Primeiro: É de se atentar que a questão de gênero é um tema de orientação no PNE (Plano Nacional de Educaçã0) de 2014, no qual se aponta diretrizes para que a escola desenvolva a temática do gênero, de modo a promover a valorização e o respeito à diversidade sexual. Em geral, a orientação não visa nenhuma “ideologia” que ofereça riscos à família ou ponha em perigo a heterossexualidade dos alunos. A questão do gênero trabalha a realidade de um mundo onde a natureza não se apresenta sob o dogma de sexos biológicos, segundo o qual o natural seria obrigatoriamente homem e mulher, perfeitamente ajustados nos seus corpos físicos e psíquicos, sendo àquele que não se adequa a esta imposição um doente ou aberração. Parte-se do princípio que a orientação sexual é uma construção de identidade, e que sua expressão pública está no rol dos direitos individuais, uma conquista penosa de nossa sociedade contemporânea, e que é fundamento indispensável para o bom funcionamento da democracia.

Segundo: É falso as afirmações de que as escolas irão doutrinar alunos a virar gays ou algo assim. Bem, me parece óbvio que ninguém escolhe orientação sexual como se escolhe uma Escola de samba, o time de futebol ou a cor do vestido de uma festa de gala. A identidade sexual começa logo que o libido aparece, e os homossexuais, cercados da heteronormatividade, resolvem reagir , tentando fugir de sua natureza, até que aceitam ou vivam infelizes pelo resto da vida dentro dos seus “armários”. Sendo assim, não há a mínima possibilidade de alguém tornar-se gay por influência externa.

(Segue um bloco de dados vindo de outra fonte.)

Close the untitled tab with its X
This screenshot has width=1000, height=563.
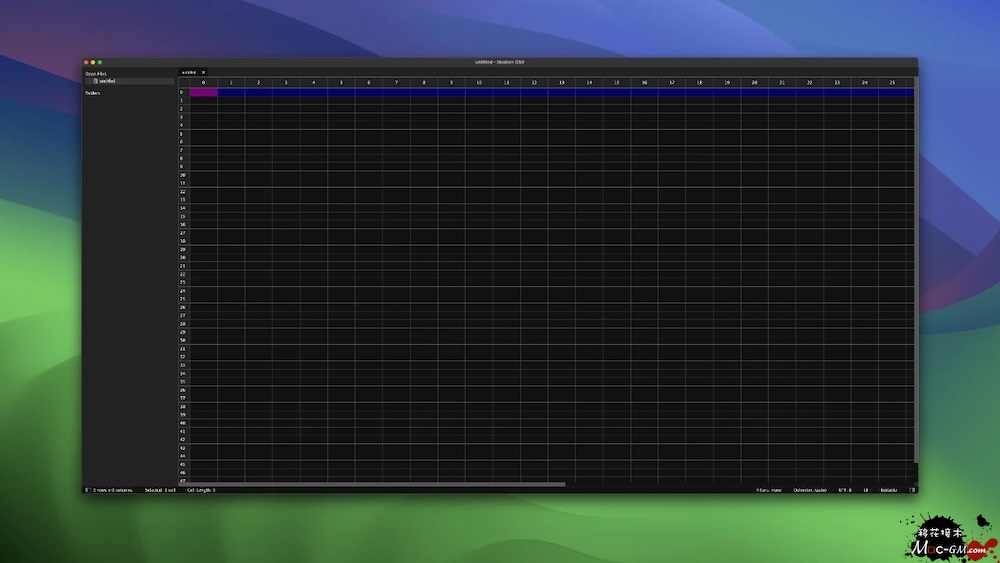click(x=203, y=72)
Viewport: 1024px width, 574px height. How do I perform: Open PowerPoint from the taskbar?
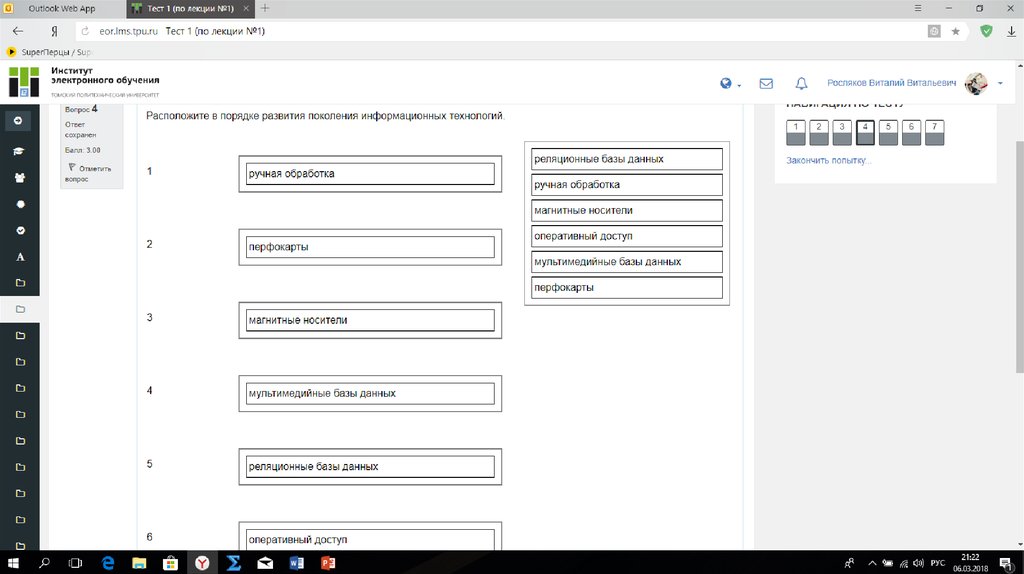pyautogui.click(x=327, y=563)
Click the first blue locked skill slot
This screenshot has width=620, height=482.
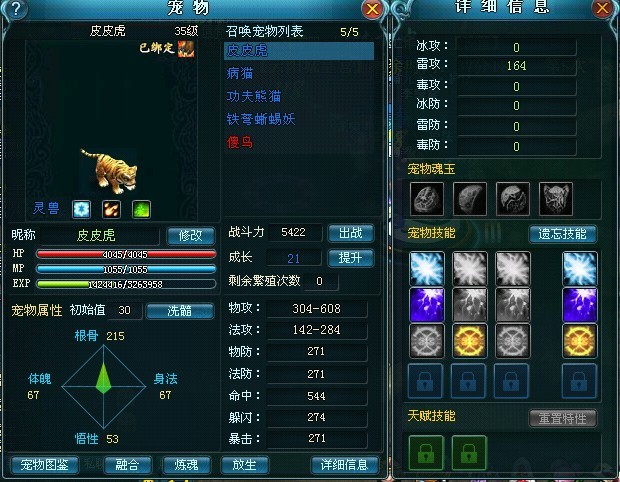(425, 381)
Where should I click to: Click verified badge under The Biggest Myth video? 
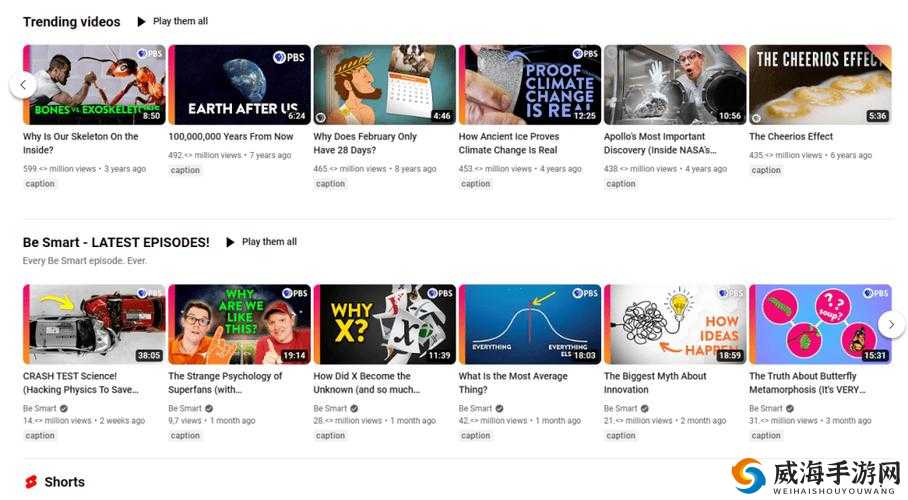click(645, 409)
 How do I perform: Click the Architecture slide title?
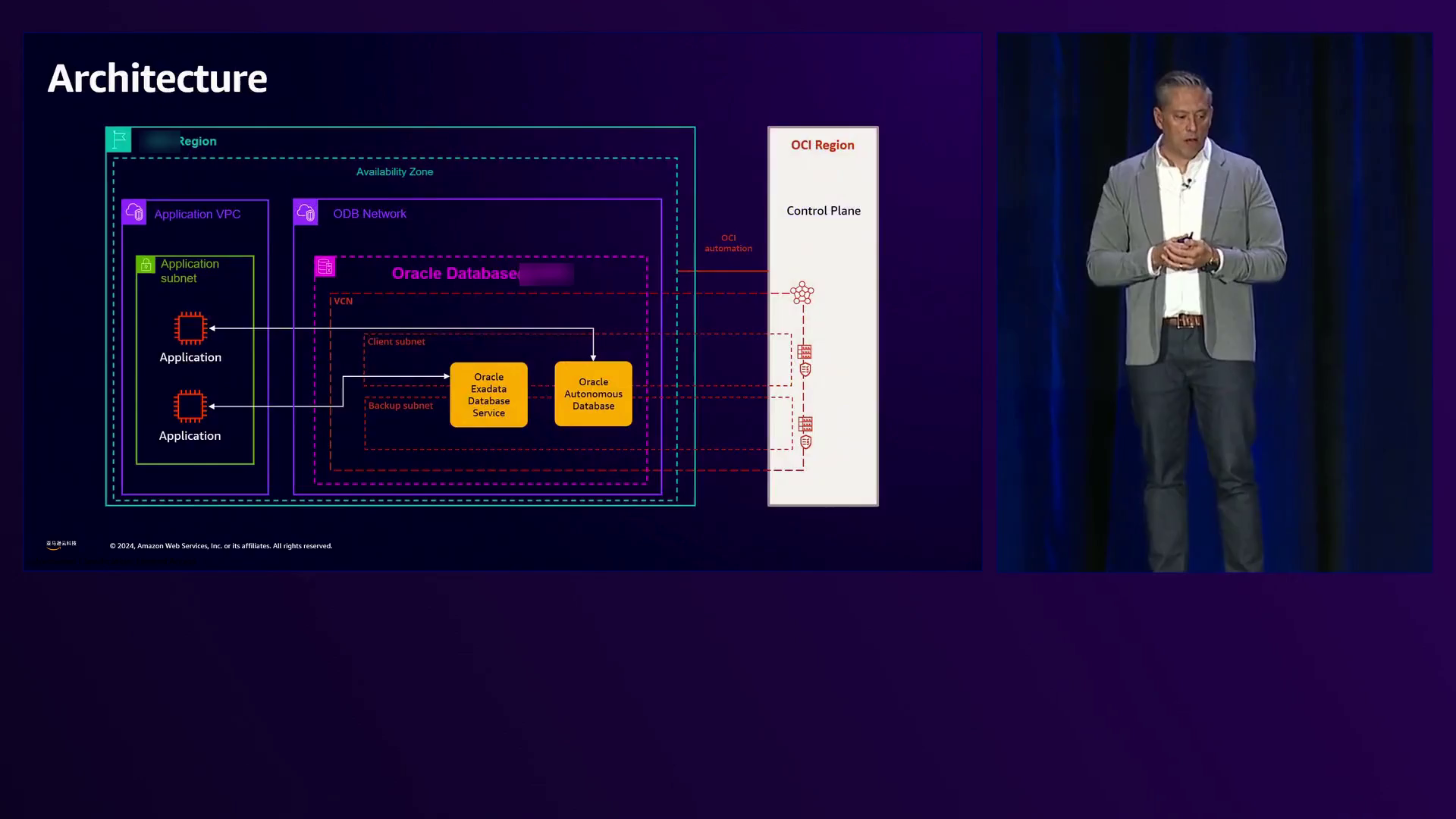157,78
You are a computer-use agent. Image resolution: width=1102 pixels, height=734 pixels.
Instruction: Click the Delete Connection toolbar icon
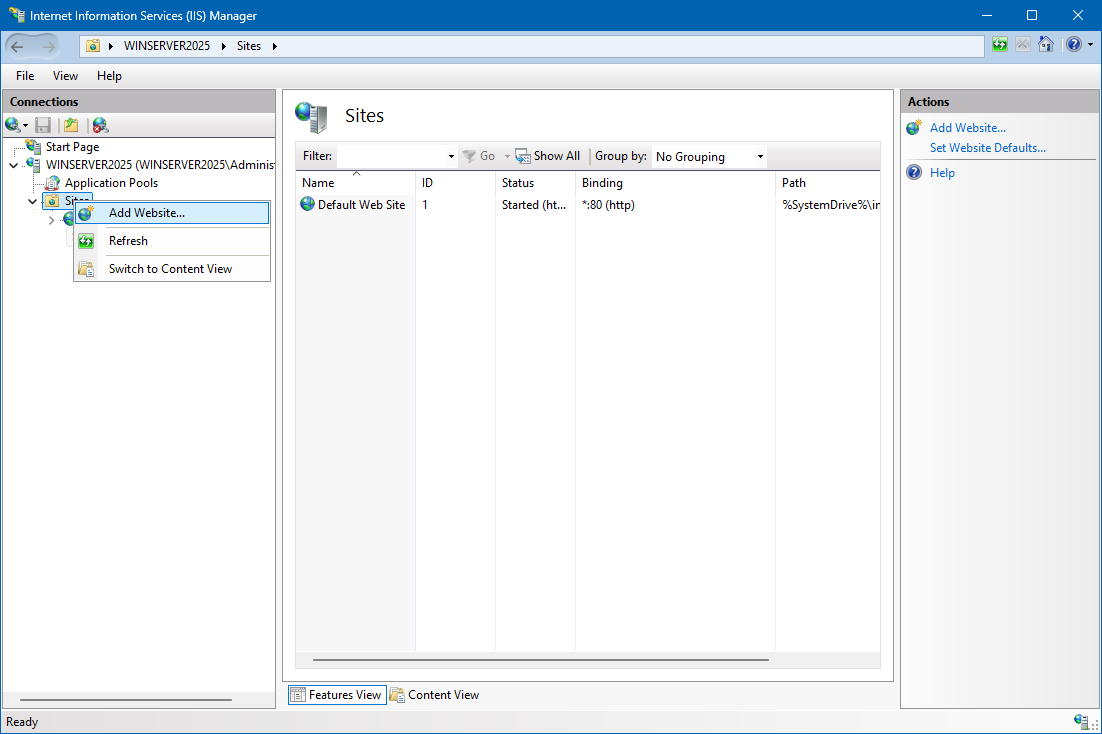tap(100, 125)
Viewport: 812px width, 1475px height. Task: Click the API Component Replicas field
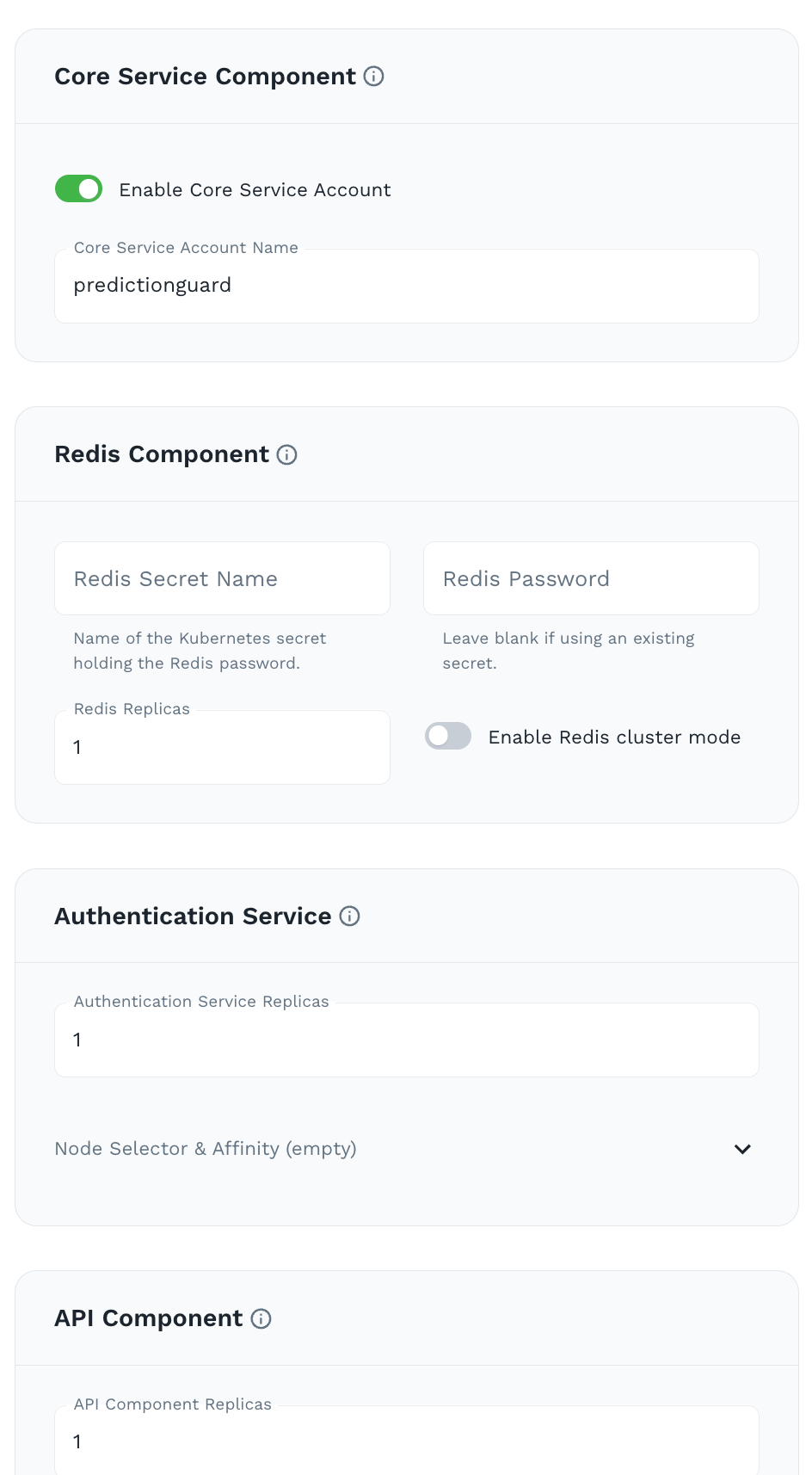point(406,1441)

Terceiro: Está muito claro que estes PL geralmente vem de setores políticos ligados a religiosos fundamentalistas. Ora, ninguém é obrigado a concordar com a prática homossexual, mas daí trazer para a esfera pública convicções íntimas de fé, viola o principio da República laica. O senhor como prefeito tem o dever de agir conforme este princípio, de que as religiões são respeitadas em seus direitos, mas jamais devem fazer suas doutrinas tornarem-se leis a serem aplicadas a todo o conjunto da sociedade.

Quarto: O PL de Conrado pode não só atingir a questão específica de temas relativos a luta contra a discriminação, como pode até mesmo interferir na autonomia curricular de várias disciplinas, sobretudo,  história, sociologia  e filosofia. É que um professor de história poderá ser acusado de servir à “ideologia de gênero” quando contar as lutas históricas de mulheres e gays contra as opressões que sofrem. Numa aula de sociologia, analisar os novos núcleos familiares, formados por casais homoafetivos, poderá ser considerado apologia à destruição da família.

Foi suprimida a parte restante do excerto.